Collier Row
Collier Row, Havering
The northernmost extent of Romford’s mini-conurbation, with green-belt parks and farmland on most sides
Colliers were active here in the 15th and 16th centuries. These were charcoal burners, not miners, making their living from the forest that covered most of the manor of Gobions, also known as Uphavering. A manor house called Great Gobions lay on the south side of Collier Row Common, while another house called Gobions stood on the common’s east side.
The hamlet of Collier Row had 56 houses in 1670 and five inns were recorded a century later. The common land was enclosed in 1814 and a new road replaced an old track leading to Noak Hill. During the agrarian boom of the mid-19th century, many farmhouses were built or rebuilt and the opening of Romford station attracted some wealthy Londoners. A mission church was built for the village in the 1880s.
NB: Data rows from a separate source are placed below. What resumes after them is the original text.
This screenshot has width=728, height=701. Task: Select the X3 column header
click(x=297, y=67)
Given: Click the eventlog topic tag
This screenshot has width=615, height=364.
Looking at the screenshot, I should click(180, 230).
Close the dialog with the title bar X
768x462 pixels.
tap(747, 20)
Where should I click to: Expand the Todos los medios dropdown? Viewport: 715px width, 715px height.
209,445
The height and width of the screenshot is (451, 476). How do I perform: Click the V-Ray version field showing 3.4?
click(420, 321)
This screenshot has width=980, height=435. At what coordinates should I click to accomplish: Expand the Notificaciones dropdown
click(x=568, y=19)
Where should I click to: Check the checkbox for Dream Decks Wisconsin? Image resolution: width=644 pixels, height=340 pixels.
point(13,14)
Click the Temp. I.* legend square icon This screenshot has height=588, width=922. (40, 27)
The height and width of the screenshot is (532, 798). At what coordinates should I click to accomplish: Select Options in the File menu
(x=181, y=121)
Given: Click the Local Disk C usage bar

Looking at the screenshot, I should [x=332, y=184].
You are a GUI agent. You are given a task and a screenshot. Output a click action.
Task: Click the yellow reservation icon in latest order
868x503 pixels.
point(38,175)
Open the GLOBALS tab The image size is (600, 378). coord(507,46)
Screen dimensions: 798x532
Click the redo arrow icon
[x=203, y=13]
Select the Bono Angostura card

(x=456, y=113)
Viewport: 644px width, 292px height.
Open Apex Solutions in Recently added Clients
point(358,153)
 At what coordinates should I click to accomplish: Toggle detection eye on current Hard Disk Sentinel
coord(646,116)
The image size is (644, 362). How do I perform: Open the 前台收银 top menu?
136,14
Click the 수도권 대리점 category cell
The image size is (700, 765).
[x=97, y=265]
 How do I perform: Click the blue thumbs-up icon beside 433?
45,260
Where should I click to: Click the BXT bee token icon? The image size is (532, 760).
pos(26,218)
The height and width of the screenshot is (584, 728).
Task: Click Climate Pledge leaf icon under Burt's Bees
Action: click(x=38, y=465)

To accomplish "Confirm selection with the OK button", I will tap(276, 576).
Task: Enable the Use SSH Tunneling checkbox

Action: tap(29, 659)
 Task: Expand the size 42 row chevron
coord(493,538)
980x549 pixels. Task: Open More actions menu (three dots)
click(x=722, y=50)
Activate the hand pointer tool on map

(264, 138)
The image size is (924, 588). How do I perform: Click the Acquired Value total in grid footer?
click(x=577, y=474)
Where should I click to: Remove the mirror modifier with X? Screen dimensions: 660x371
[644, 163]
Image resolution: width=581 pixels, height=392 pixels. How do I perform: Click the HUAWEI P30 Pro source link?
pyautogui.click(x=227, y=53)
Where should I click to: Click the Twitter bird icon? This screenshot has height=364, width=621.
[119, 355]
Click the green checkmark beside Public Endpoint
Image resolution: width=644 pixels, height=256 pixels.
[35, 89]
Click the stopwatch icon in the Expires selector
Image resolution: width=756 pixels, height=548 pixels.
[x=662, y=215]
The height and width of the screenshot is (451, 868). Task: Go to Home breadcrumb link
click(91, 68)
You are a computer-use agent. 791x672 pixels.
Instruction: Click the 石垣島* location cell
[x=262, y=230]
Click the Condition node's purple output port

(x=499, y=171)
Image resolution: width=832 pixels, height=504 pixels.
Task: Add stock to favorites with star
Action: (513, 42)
Until the opening of Eastern Avenue in 1925, Collier Row remained a rural village, surrounded by fields of clover and hay.
Improved access to London, combined with the outward growth of Romford, was the impetus for a major programme of speculative construction that lasted until after the outbreak of the Second World War.
A shopping centre was provided at the top of Collier Row Road, with a cinema that did not survive the advent of television – and is now a Tesco Metro. In response to the area’s explosive growth, two more Anglican churches were built before and after the Second World War and Corpus Christi Roman Catholic church opened in 1965.
Very few residents of Collier Row come from ethnic minorities and the educational standards agency Ofsted has commented of one local school that its pupils “are not well enough prepared for life in contemporary multicultural British society.”